Second District, Division Six Finds For Disabled Plaintiff in Unpublished Decision.

            In our July 8, 2008 post, we reviewed the Second District, Division Six’s published decision of Molski v. Arciero Wine Group, in which the appellate court affirmed a fee award against Mr. Molski and in favor of a prevailing defendant under Civil Code section 55.  However, in an unpublished decision issued the very same day, the very same appellate panel sustained a fee award in Mr. Molski’s favor.  The decision is Molski v. Peachy Canyon Winery, Case No. B198886 (2d Dist., Div. 6 July 7, 2008) (unpublished).

            There, Mr. Molski brought similar federal and state lawsuits, albeit against a different winery, as those involved in the published case against Arciero Wine Group. He first filed in federal court, serving a demand letter on the winery encouraging voluntarily compliance before the matter became more contentious and attorney’s fees escalated.  Winery retained counsel and responded to the federal complaint.  Winery soon became compliant as far as the access violations were concerned.  The federal court granted summary judgment and dismissed the federal action.  Mr.
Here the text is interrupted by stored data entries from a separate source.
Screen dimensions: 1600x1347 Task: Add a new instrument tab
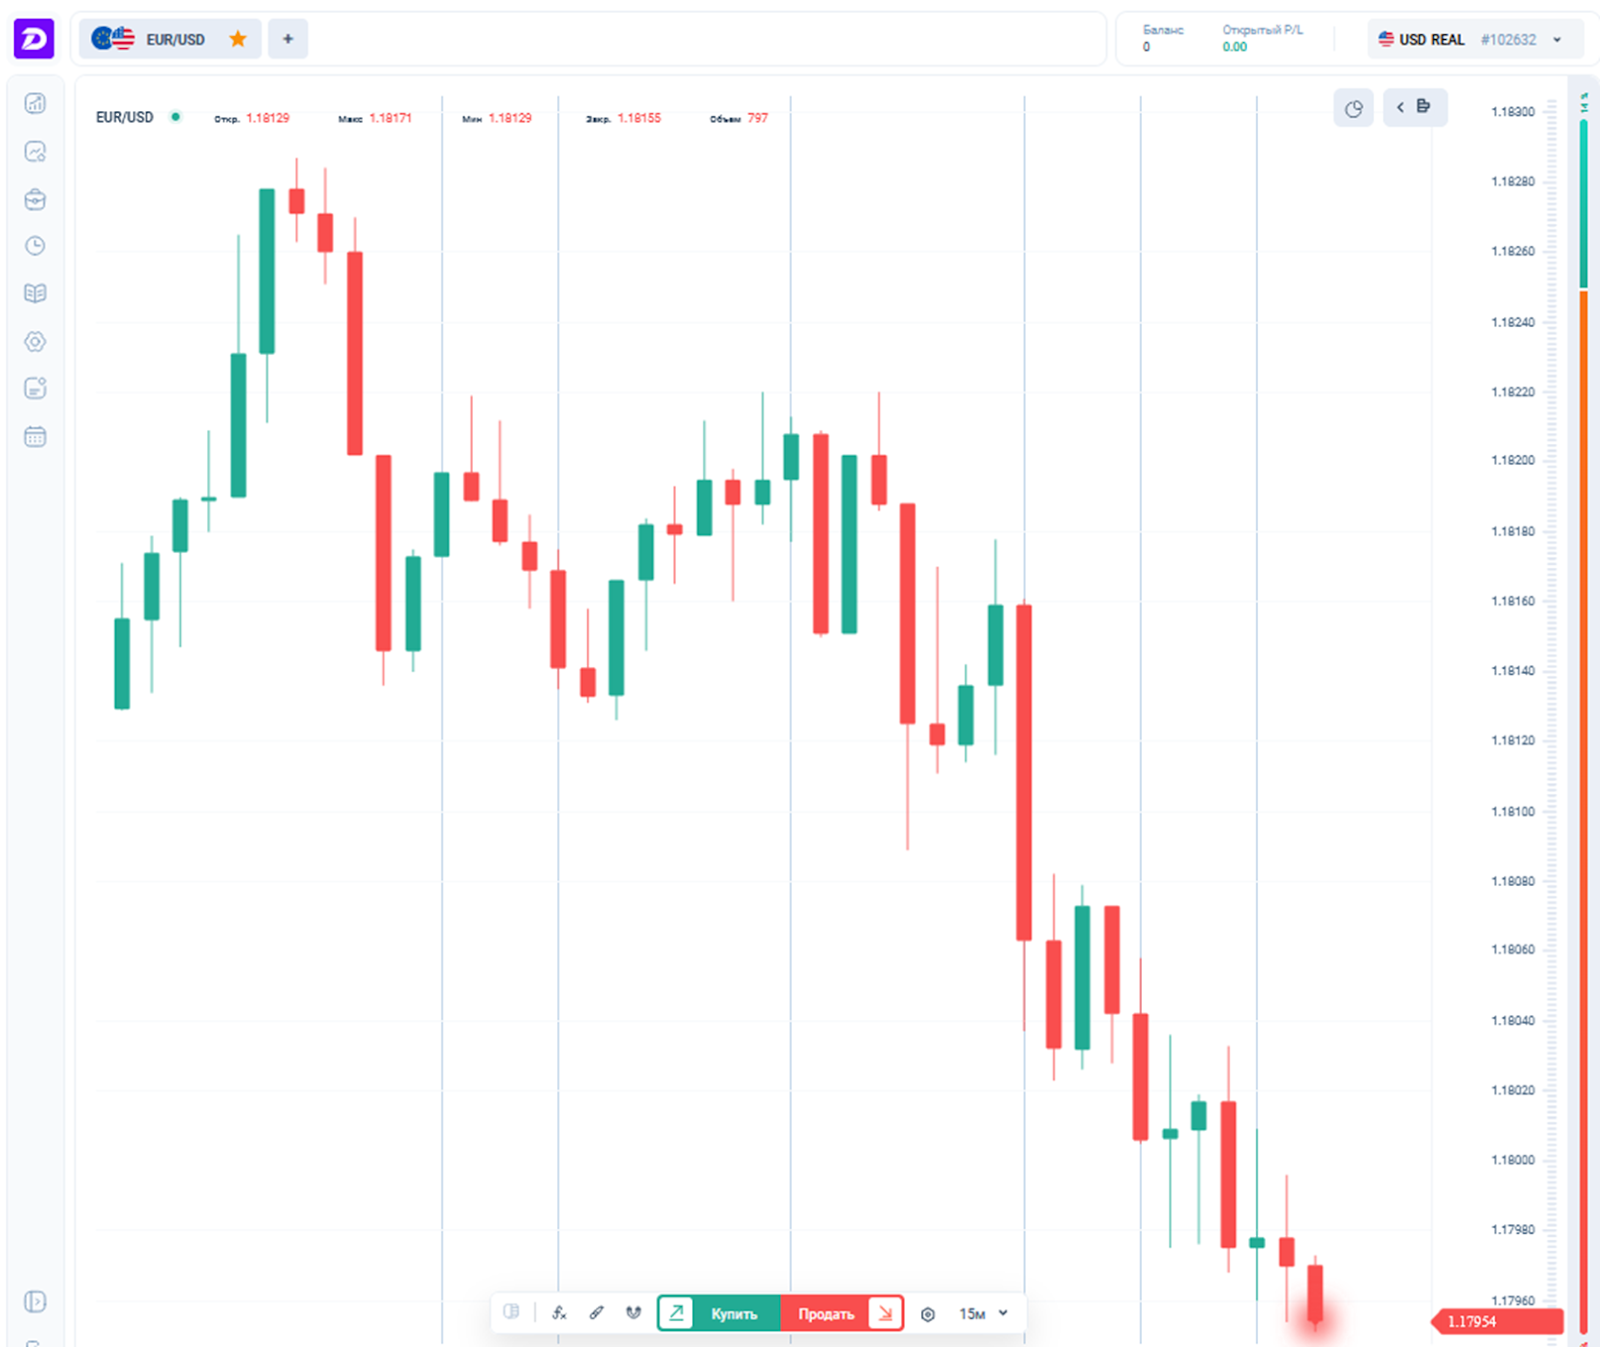tap(288, 39)
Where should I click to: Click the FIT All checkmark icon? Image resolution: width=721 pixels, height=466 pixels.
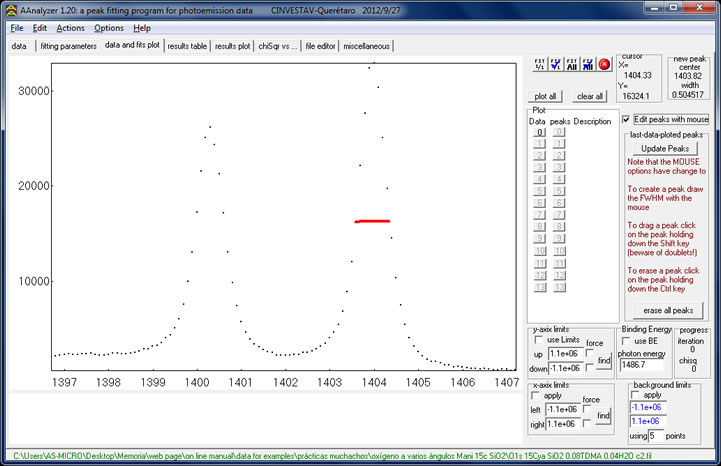[587, 65]
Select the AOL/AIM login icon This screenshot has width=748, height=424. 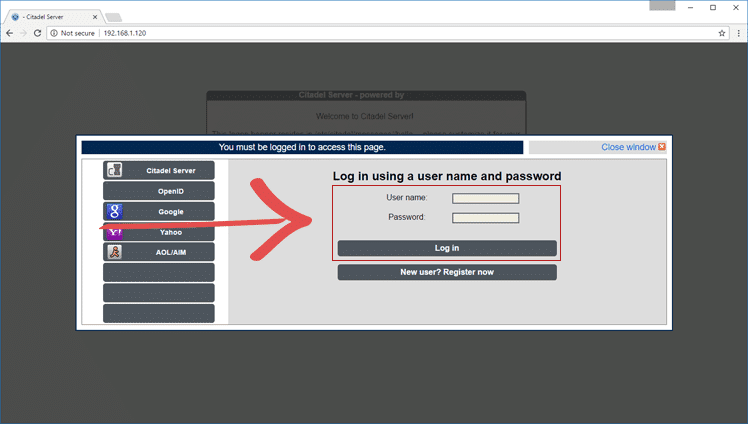coord(114,252)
Molski then filed suit in California state court, alleging claims for money, penalties and attorney’s fees under California’s Disabled Persons Act (CDPA) and the Unruh Civil Rights Act.  (Unlike the Arciero suit, no injunctive relief was requested under Civil Code section 55, which meant Mr. Molski faced no fee exposure as he did in Arciero).  Eventually, Mr. Molski stipulated to Winery’s CCP section 998 offer of $4,001, with the court authorized to determine attorney’s fees and costs. 

            Winery never contested that Mr. Molski was the prevailing party.  Molski sought $29,672 in fees and $5,166.98 in costs.  Winery opposed, arguing that his success was limited and the demand letter was unethical such that only one-half an hour of time was compensable.  The trial court reduced the request, but awarded $25,391.60 in fees and $2,105.48 in costs.  Winery appealed, and lost.
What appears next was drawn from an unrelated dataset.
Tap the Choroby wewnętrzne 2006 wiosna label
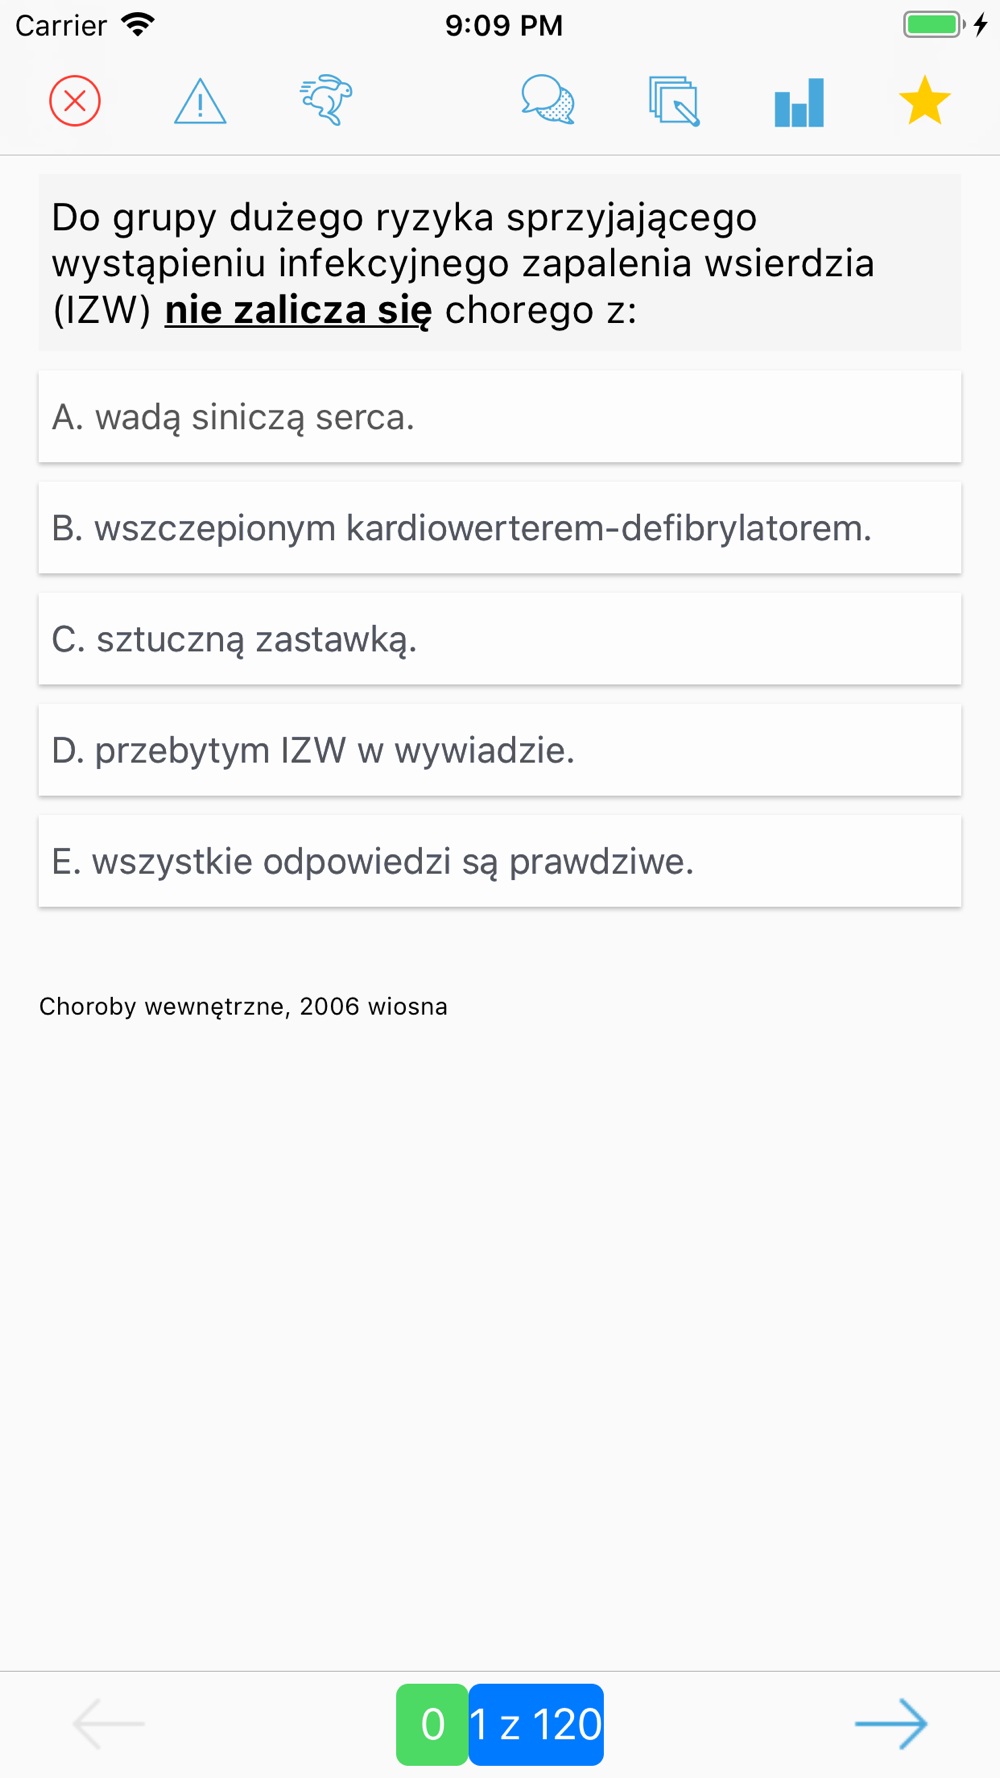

            Winery’s $4,001 section 998 offer—based on an Unruh Act minimum statutory penalty of $4,000—meant that Molski prevailed, with a fee award being mandatory under Civil Code section 52(a).  Winery’s arguments for a reduction were found unpersuasive.

            With respect to the “limited success” argument, the appellate panel found that Molski prevailed under the more difficult Unruh Act theory, which requires a higher degree of proof and provides higher minimum statutory penalties than does the CDPA.  No discretion was abused in failing to apply a negative multiplier to plaintiff’s lodestar based on prevailing under the Unruh Act.

            The unethical demand letter attack did not fare better.  Only a serious violation of attorney responsibilities will require forfeiture of a fee.  (See Pringle v. LaChappelle, 73 Cal.App.4th 1000, 1006 (1999).)  There was no such finding by the trial judge and the fact Molski had been reprimanded before was inapt under the circumstances. 

            The trial judge also awarded fees to Molski for federal litigation work under the “catalyst” theory—the work in the federal action was closely related and useful to the resolution in the state court.  Because the federal action was a prod to facility compliance, no error occurred in awarding fees for this prior work.